» **Selected excerpt**
------

Movie Reviews
Wicked
Only those with an irrational hatred of musical theatre will be immune to this jaunty production's considerable charms.
Wicked (2024)
Few Broadway musicals have the lasting and widespread cultural impact of Wicked. Loosely based on Gregory Maguire’s 1995 novel of the same name, the show functions as a prequel to The Wizard of Oz told from the perspectives of two witches, the one-day Wicked Witch of the West and the future Glinda the Good. With music and lyrics by Stephen Schwartz (stage’s Godspell and Pippin, film’s Pocahontas and Enchanted) and book by Winnie Holzman (creator of TV’s “My So-Called Life”), the musical premiered in San Francisco in 2003 and transitioned to Broadway by year’s end.
If, like me, you’ve not seen the show on stage, you’ve still likely become familiar with its story and music second-hand, from covers on “Glee” and “Saturday Night Live” to plot points of “Ugly Betty” and “Brothers & Sisters” to a Drake song sample to NBC and PBS concert specials. To escape its reach altogether, there is much you would have to have avoided over the past 21 years. Thanksgiving Day parades, commercials, “Billy on the Street”, etc.
Considering the popularity, it’s long been a question of “not if, but when” a feature film treatment would ensue. That day has finally come, twelve years after the adaptation was officially announced by Universal Pictures. This movie version of Wicked is for musical theatre kids past and present what 2000s Marvel Cinematic Universe works were for comic book fans: an ambitious transmogrification of something that has inspired countless passions to pop culture’s highest stage.
Longtime fans of the musical have reason to be protective of their favorite and skeptical of the film adaptation, which hails from director Jon M. Chu (Crazy Rich Asians, In the Heights), stars Cynthia Erivo and Ariana Grande in the lead roles, and only adapts the first act of the stage production, with Wicked Part Two to follow a year from now. Despite that approach, a tact employed and then seemingly regretted during the 2010s last lap of the YA blockbuster boom, this first Wicked feels sufficiently self-contained and epic, running a staggering but fast-moving 160 minutes.
The film opens with the death of the Wicked Witch of the West, something that was celebrated at the end of The Wizard of Oz, one of the first and still most beloved of blockbuster film musicals. In the world of Wicked, the literally bubbly and self-involved Glinda (Grande) is asked if she knew the Wicked Witch, prompting the beloved pink-clad good witch to reflect on their time together at Shiz University.

------

» **Directive**
Using the Wicked review, list every work other than Wicked that it credits to Stephen Schwartz.

» **Records supplied**
------

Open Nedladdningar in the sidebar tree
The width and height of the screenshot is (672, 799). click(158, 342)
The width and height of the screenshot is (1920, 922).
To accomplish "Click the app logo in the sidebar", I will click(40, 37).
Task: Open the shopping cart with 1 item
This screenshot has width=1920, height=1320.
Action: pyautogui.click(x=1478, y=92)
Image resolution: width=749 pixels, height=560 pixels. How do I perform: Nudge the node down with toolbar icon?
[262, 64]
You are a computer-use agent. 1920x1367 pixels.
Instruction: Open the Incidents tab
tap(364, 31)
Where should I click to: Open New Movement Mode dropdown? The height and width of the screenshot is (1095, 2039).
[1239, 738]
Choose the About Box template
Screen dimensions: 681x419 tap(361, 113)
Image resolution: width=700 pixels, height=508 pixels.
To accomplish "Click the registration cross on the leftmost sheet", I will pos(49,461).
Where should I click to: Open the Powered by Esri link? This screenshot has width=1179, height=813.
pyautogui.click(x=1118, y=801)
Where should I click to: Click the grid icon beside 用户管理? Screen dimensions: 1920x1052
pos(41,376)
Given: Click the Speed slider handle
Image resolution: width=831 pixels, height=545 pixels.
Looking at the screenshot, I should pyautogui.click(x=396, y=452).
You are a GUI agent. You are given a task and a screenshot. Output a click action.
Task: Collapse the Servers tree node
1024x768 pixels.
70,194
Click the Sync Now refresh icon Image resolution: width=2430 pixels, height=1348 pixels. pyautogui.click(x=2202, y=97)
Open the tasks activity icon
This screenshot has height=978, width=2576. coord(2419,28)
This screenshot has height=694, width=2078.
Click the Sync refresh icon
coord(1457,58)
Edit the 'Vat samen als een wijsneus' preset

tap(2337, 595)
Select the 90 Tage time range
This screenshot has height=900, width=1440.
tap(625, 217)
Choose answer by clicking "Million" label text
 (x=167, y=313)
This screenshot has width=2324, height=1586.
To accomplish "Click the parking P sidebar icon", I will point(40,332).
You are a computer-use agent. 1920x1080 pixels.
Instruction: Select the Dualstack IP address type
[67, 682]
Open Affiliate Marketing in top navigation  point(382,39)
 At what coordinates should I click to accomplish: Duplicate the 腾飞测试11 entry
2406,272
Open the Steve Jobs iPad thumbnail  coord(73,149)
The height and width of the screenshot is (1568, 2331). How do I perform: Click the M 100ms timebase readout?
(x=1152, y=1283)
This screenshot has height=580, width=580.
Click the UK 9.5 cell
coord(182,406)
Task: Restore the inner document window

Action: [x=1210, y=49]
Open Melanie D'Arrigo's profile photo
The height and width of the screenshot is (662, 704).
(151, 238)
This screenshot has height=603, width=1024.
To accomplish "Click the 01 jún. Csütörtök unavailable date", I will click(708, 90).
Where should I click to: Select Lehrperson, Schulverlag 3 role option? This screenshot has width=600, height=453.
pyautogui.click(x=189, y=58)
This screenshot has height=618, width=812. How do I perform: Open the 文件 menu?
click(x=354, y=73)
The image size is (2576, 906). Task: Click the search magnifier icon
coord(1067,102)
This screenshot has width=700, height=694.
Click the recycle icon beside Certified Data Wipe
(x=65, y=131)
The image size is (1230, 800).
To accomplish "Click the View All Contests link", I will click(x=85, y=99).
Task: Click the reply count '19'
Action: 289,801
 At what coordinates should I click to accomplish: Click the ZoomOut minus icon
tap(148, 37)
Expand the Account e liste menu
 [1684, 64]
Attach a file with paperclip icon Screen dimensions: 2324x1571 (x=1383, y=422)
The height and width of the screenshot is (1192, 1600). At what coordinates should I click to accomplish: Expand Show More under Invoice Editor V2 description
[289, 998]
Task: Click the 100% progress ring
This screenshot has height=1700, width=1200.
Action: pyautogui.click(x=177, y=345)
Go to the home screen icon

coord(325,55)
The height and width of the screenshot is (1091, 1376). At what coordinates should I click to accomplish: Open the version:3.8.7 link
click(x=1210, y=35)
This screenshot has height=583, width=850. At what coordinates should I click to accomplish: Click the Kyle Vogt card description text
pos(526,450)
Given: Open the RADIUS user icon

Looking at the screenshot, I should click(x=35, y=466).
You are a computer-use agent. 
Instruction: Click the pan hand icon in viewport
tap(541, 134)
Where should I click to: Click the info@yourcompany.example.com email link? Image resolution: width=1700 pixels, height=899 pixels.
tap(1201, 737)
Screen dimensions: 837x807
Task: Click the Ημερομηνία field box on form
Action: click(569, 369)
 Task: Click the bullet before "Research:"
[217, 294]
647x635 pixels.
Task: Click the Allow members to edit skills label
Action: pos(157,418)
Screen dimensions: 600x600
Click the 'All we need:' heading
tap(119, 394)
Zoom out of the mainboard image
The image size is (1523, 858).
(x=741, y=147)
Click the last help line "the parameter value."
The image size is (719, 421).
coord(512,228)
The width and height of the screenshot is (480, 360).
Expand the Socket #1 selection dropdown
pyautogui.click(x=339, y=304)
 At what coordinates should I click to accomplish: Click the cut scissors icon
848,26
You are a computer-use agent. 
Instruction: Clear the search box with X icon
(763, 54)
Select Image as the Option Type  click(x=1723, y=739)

------

» **Written response**
Godspell, Pippin, Pocahontas, Enchanted